GoDaddy Scoops Up Culver City's Media TempleTuesday, October 15, 2013
Media Temple, a web hosting company that works primarily with developers and creative professionals, has been acquired by the biggest player in the web hosting space, GoDaddy.
Media Temple, which also provides cloud services to its customers, will remain based in Culver City and will operate as an independent subsidiary of GoDaddy. President Russell Reeder will stay with the company while Media Temple Chief Executive Demian Sellfors will step back into an executive consultant role.
The companies did not disclose terms of the deal.
Sellfors, who co-founded Media Temple in 1998, said keeping the company independent was important to him when acquisition talks with GoDaddy began.
"I feel like we're just getting started," he said. "We're given the time and space and permission to do what we love to do. It's absolutely fantastic."
Media Temple today has grown to 225 employees and more than 125,000 customers, including corporate clients such as Nordstrom, Starbucks and the Wall Street Journal.
The company bills itself as a premium web hosting service because of its 24/7 technical support services and prides itself in having tech savvy customer support that can relate to Media Temple's creative clients.
Reeder said Media Temple will benefit from GoDaddy's international presence and suite of services for small businesses.
"We've grown by word of mouth over the last 15 years," he said. "There's only so fast you can grow by word of mouth. This will help Media Temple do more globally."

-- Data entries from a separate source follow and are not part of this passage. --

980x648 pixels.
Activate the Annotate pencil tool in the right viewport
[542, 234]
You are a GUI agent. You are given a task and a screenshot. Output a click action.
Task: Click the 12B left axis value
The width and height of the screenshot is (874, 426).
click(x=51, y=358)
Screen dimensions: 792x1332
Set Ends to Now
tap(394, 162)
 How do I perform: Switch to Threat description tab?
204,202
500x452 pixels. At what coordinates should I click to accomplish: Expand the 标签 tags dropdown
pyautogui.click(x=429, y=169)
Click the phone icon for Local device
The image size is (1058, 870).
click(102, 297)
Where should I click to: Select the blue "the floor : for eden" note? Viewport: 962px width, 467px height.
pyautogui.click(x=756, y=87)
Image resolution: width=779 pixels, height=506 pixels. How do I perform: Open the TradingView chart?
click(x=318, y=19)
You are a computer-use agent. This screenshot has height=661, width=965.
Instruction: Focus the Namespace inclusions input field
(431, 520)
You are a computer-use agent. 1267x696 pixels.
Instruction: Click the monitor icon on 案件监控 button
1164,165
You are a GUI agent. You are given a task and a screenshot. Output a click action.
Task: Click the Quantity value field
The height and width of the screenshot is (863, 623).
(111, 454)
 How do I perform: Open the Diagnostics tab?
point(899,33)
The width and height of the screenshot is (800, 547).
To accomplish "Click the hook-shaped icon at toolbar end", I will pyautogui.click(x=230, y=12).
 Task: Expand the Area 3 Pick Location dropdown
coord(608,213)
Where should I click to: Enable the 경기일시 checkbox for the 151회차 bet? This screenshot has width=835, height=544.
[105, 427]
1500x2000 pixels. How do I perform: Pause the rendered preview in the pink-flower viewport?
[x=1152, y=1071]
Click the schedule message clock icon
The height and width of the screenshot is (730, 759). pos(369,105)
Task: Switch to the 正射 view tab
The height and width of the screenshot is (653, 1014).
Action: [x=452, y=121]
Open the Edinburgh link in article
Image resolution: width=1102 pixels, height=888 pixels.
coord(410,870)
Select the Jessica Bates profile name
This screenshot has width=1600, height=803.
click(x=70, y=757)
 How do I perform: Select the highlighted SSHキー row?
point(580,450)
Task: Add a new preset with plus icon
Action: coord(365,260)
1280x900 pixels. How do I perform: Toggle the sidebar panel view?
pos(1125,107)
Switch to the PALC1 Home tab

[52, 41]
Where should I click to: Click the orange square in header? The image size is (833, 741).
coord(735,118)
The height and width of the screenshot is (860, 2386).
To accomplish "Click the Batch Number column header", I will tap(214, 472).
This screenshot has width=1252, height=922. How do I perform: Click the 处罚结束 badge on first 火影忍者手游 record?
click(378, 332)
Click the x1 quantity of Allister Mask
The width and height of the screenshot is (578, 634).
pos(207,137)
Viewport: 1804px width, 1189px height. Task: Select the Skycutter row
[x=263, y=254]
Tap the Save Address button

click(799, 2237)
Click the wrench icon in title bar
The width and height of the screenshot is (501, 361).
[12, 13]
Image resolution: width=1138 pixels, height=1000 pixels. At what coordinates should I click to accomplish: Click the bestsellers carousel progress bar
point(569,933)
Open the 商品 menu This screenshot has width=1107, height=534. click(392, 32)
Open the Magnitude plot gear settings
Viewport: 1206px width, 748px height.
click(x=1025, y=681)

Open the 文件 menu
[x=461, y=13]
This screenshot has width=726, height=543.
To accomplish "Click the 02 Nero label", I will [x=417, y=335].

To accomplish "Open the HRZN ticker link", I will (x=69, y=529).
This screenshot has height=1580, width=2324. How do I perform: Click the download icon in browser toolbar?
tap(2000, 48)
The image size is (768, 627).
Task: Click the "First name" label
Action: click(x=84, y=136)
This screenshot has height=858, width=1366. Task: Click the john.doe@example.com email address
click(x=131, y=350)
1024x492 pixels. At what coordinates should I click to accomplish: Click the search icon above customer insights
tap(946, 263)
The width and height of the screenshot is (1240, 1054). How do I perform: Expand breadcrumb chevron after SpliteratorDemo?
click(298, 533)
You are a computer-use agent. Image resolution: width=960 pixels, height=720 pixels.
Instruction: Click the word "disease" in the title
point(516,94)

GoDaddy, based in Scottsdale, Ariz., has been experiencing its own transformation in recent months. Yahoo veteran Blake Irving took the reins as chief executive in January this year and has spearheaded an acquisition spree to pick up a number of small companies that will provide ancillary services to GoDaddy customers.
Irving said GoDaddy was especially interested in Media Temple because of its strong foothold among web developers and designers, a demographic that GoDaddy has traditionally struggled to attract.
"We found a talented, passionate group of people that were doing amazing things for their customers," he said. "To be able to buy a company with 225 people that are like-minded culturally, incredibly talented and are servicing a customer base that is, frankly, pretty demanding, you just can’t go wrong."